FYI, the structure the EMC series currently takes (in my local branch)
is as follows:
- clock implementation in CAR code. This just knows about allowed rates
and which parents should have them and handles reparenting when required.
- memory/tegra124-emc: this contains the EMC rate change sequence and
exports an API which the clock driver uses.
- memory/tegra124-mc: contains API to write registers in MC memory
space, used by memory/tegra124-emc.
(I decided that this is cleaner than having a huge EMC driver that uses
an API exported by CAR)
I'm not sure if adding the bandwidth management code to the clock or
memory/emc driver would be best. But we can decide that later.
I need to clean up the series after the big refactorings; I'll submit a
new version once that's done.
Mikko
(P.S. my internship ended so I'm using this address now)
On 09/05/2014 01:22 PM, Tomeu Vizoso wrote:
On 26 August 2014 09:42, Mikko Perttunen <mperttunen@xxxxxxxxxx> wrote:
On 25/08/14 20:40, Stephen Warren wrote:
On 07/11/2014 08:18 AM, Mikko Perttunen wrote:
Hi everyone,
this series adds support for the EMC (external memory controller) clock
in the Tegra124 system-on-chip. The series has been tested on Jetson TK1.

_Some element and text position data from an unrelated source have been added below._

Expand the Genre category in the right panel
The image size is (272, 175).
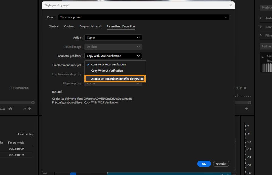261,27
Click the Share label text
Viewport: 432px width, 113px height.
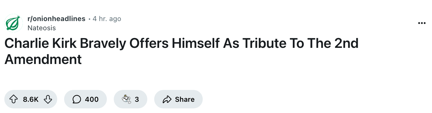[185, 99]
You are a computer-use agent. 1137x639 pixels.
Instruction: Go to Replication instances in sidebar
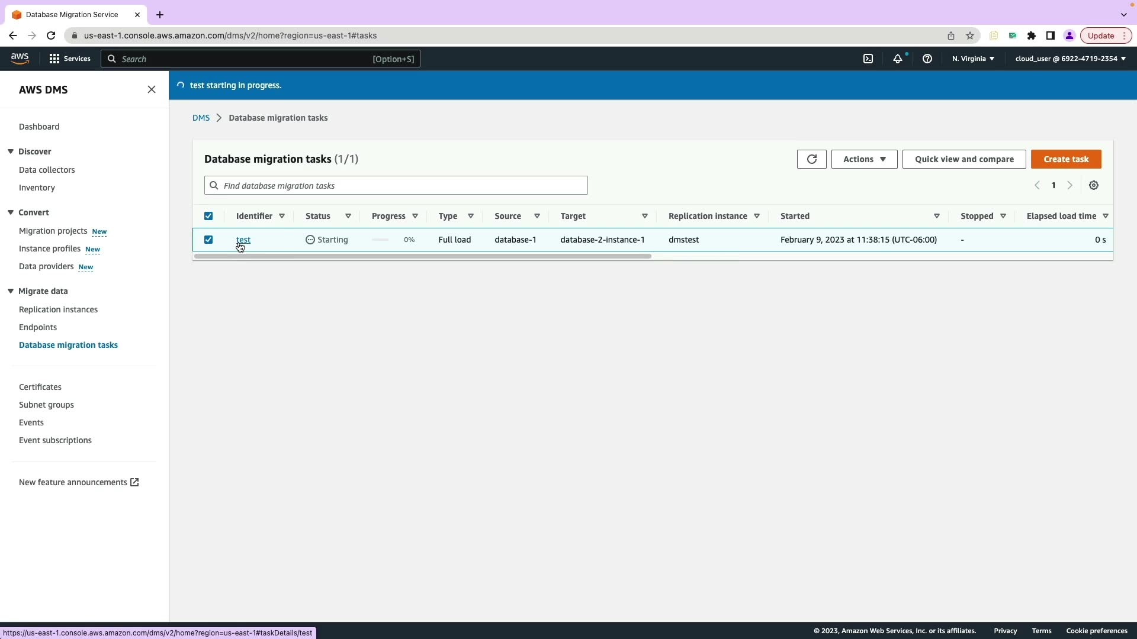coord(58,309)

The first two patches remove the old "emc_mux" and "emc" clocks from the
clock tree and the device tree bindings. This is, of course, not
backwards
compatible, but as these clocks have never been useful for anything
(apart from maybe reading the boot rate of the EMC clock). If this is
still
not acceptable, the second patch can be dropped.
...
Mikko, this series had some comments, especially on the DT binding
(patch 5/8) and how the MC/EMC drivers interact. Is there an updated
version of the series? Or, is the series replaced by Tomeu Vizoso's work?
Yes, I have a v2 with these comments addressed. One concern, though, is the
part writing to CLK_SOURCE_EMC. If some other driver also wants to read this
register (MC, likely), we might need to have an API for it in the CAR
driver. On the other hand, maybe not, since it's only one register. Thierry?

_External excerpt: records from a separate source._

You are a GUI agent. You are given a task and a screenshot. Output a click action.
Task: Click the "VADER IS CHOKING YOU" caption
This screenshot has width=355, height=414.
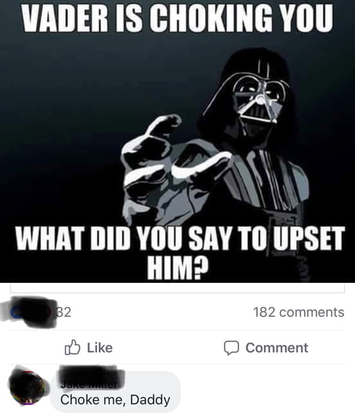(177, 18)
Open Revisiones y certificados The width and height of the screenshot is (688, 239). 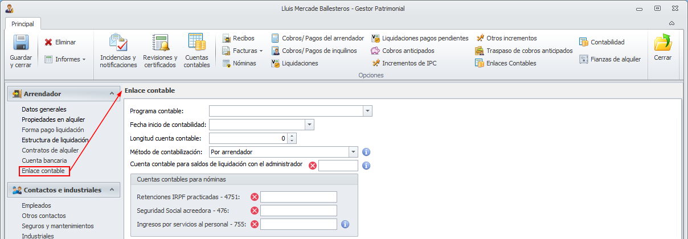click(160, 44)
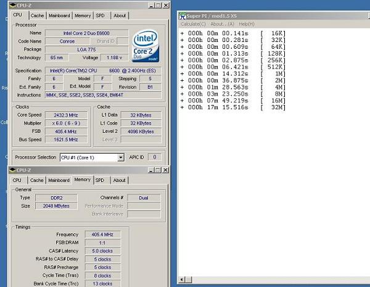Open the Mainboard tab in the memory timings window
This screenshot has width=370, height=287.
59,180
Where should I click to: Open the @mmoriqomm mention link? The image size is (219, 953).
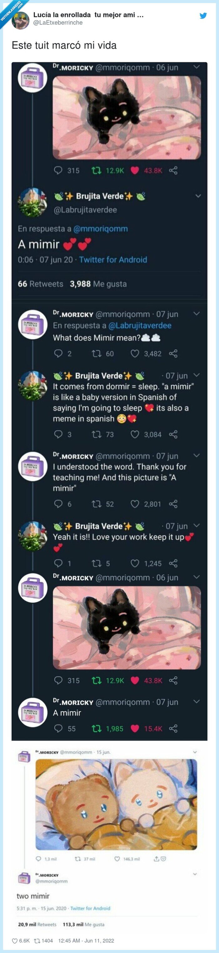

Another point is that v2 adds a new API to the MC driver, which also doesn't
exist yet. The EMC driver can technically work without the MC driver (but
with a header for MC added), but I'm not sure the result would be very
useful.
I believe the plan is that Tomeu's EMC code will be integrated into this EMC
driver once both are ready.
That's mostly right. My clk constraints series just allow consumers to
influence the effective rate of a clock, such as the EMC. And the
pm_qos series will allow to track the total memory bandwidth needs in
the system. I'm not sure yet where in the code this tracking will be
done. It could be done in an EMC driver in drivers/memory, but it's
probably too unrelated to be placed in the EMC clock driver.